Campus Christian ministries react to “God Loves Uganda”

“We need to ask Barack Obama why it’s a human right to eat the poo poo!” A religious minister’s shocking on-screen quote sparked a roar of laughter in Ostrove Auditorium last Wednesday, Oct. 15.
Academy Award-winning filmmaker Roger Ross Williams presented his film, “God Loves Uganda,” to the campus this week in order to continue the ongoing discussion of international LGBT rights. The film highlights follows a variety of religious extremists, mixing humor with more somber moments, both contributing to the film’s poignant message.
Throughout the semester, Oak Fellow Clare Byarugaba has interacted with the community to bring a new perspective on human rights. Byarugaba, Ugandan activist who identifies as lesbian, faces discrimination on a regular basis, and is fighting against her government’s efforts to criminalize homosexuality. Her story relates closely to the content of Williams’s film, which focuses on Evangelical missionaries who travel abroad in order to convert Ugandans and encourage them to denounce homosexuality.
The Oak Institute for Human Rights sponsored this event with the help of the Pugh Center, the Gender and Sexual Diversity program and the Cinema Studies department. Assistant Professor of Government Walter Hatch began the evening by introducing Williams, Byarugaba and the Oak team who helped make the event possible. In his introduction, Hatch mentioned that the film contains images of Christianity that could be interpreted as negative. He commented that Christianity is often “behind” on issues like LGBT rights, and he read a message submitted by Dean of Religious and Spiritual Life Kurt Nelson, on behalf of campus ministries. Below is the text which Nelson also sent to the entire campus through the Community Digest.

To the Colby Community:
We, like so many at Colby, have learned much from Clare Byarugaba’s presence at Colby this semester, in particular about anti-homosexuality legislation in Uganda (and beyond). As we prepare for the showing of the upcoming documentary God Loves Uganda – which traces the influence of a group of North American Missionaries on Uganda’s recent politics of sexuality – we wish to stand in solidarity with those who seek an end to this violence, and set forth the following message:
As members and representatives of Colby’s wide-ranging Christian communities, we affirm together the heart message of the Christian Faith – that God’s love has been extended to all people in the form of forgiveness through the selfless sacrifice of Jesus. And we are thus called to love God and see all people as neighbors, worthy of love. We acknowledge that we can always do better in this regard.
In particular, we are greatly pained by instances when people have acted in the name of Christianity in ways that do not reflect the expansive nature of God’s love and forgiveness. We know that these instances have occurred throughout history, and we are saddened that such instances continue in our time. We lament these painful actions that do not reflect God’s love and mercy.
We acknowledge that there is significant diversity within the Christian community (both at Colby and beyond) with respect to many issues and practices, including (but not limited to) sexual ethics.

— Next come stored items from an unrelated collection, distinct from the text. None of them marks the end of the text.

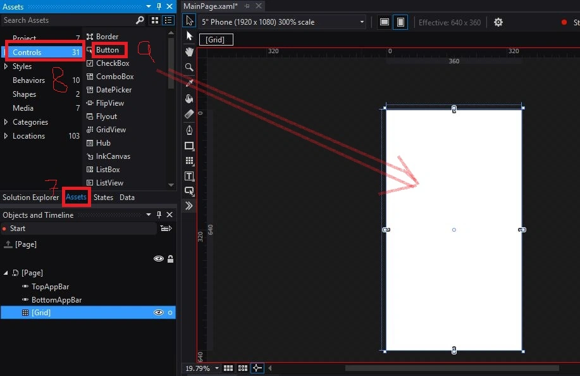Select the TextBlock tool
The height and width of the screenshot is (376, 580).
(189, 176)
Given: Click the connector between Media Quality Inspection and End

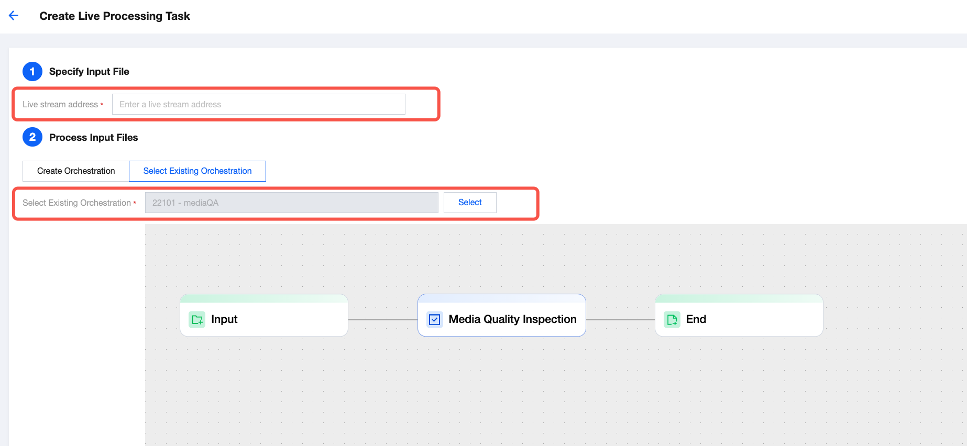Looking at the screenshot, I should point(620,319).
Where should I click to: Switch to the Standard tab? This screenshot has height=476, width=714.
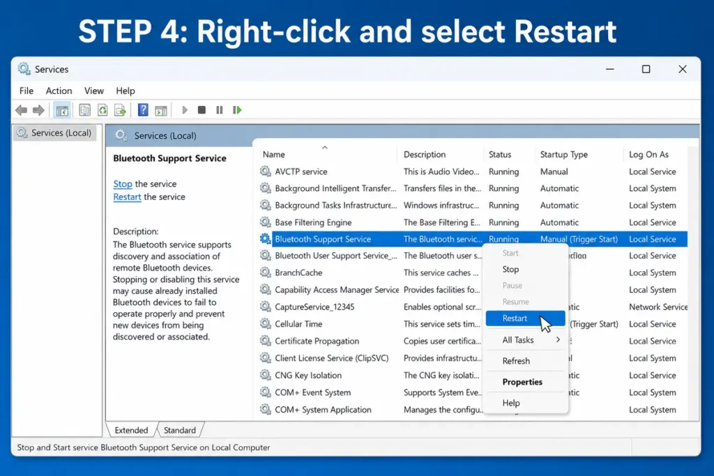tap(179, 430)
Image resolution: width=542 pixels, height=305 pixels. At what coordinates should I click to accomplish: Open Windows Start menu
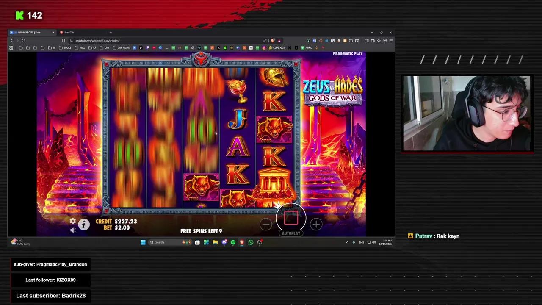click(143, 242)
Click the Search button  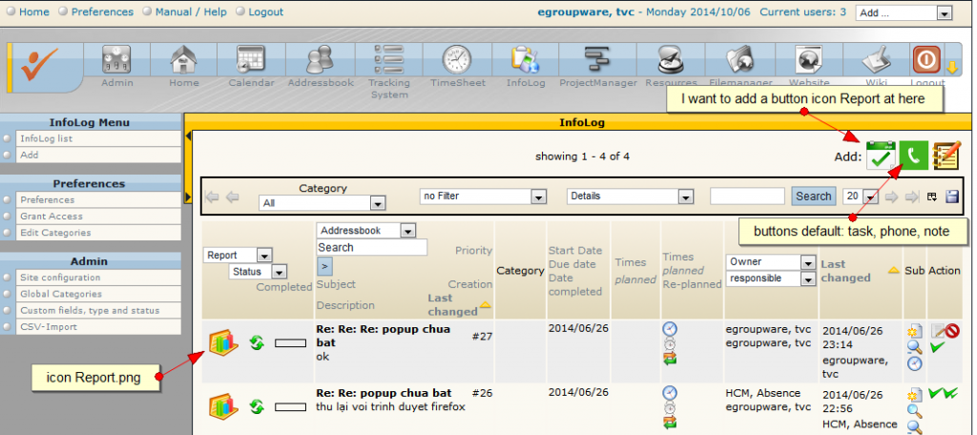tap(813, 196)
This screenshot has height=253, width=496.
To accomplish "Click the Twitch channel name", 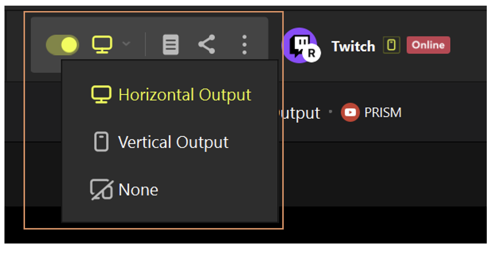I will coord(353,46).
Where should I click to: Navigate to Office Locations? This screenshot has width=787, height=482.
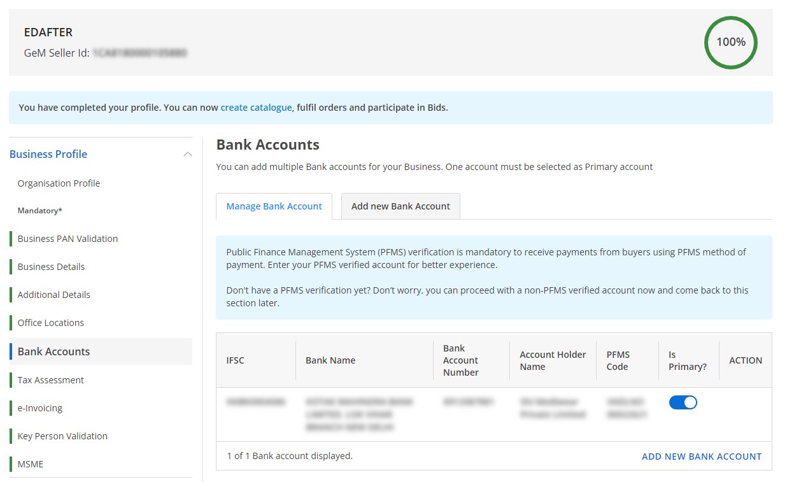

Together, however, we wish to stand with the great many Christians around the world who have spoken out against oppression (both formal and informal) against our neighbors in Uganda.
We know that much violence has been done to LGBT persons (in Uganda and closer to home) in the name of Christianity. We offer our solidarity with those who stand against such violence. We collectively feel the violent actions in this film do not reflect the teachings of Jesus nor the beliefs and practices of the vast majority of the diverse Christian community. We further dare to hope that those acts will not be perceived as representing the fullness of the Christian faith.
Many from our groups will be present at Wednesday’s film, and we remain open to honest, loving, and hard conversations about the road ahead together.
Catholic Campus Ministry (Newman Council)
Ecumenical Christian Chapel Community
Global Friends Christian Fellowship
Intervarsity Christian Fellowship

The topic of LGBT rights will remain prominent on campus throughout the year, as the Oak Institute continues to plan events on their 2014-15 topic of gender and sexuality.